▶ _Data for this exercise_
***
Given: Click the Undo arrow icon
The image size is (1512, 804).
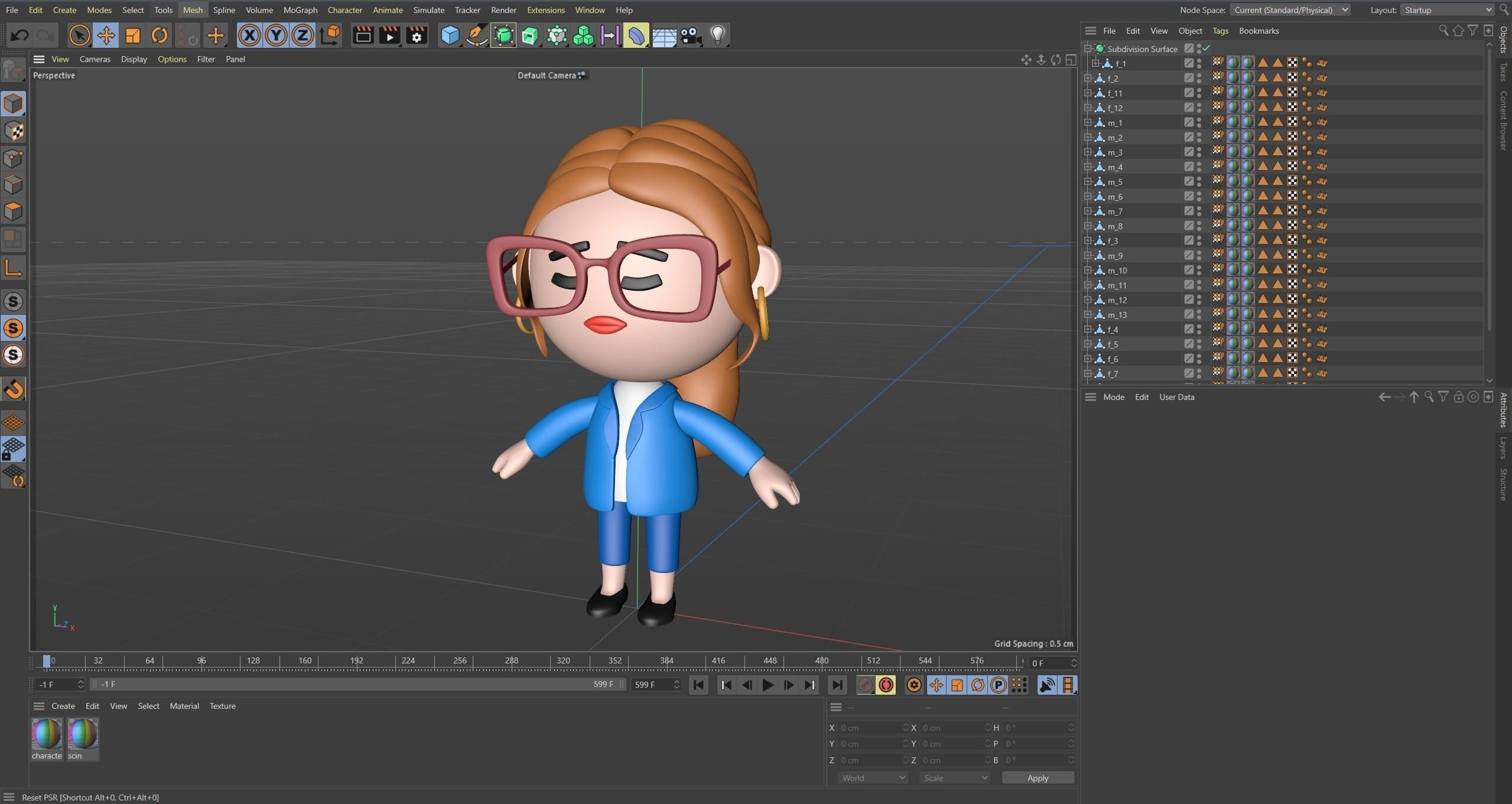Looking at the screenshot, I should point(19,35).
***
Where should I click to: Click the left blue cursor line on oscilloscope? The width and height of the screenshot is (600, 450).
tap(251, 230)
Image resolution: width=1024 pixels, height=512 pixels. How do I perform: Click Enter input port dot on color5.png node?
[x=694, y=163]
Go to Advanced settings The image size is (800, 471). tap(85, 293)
***
Give the items in the stretch from the line containing "Given: Click the Undo arrow icon" through the line containing "Looking at the" as a two-column CSV with columns named "instruction" and "response", one row per item, each field quoted and with line breaks replaced by spaces. Leave out the pictures.

▶ _Completed task_
instruction,response
"Given: Click the Undo arrow icon The image size is (1512, 804).","Looking at the screenshot, I should point(19,35)."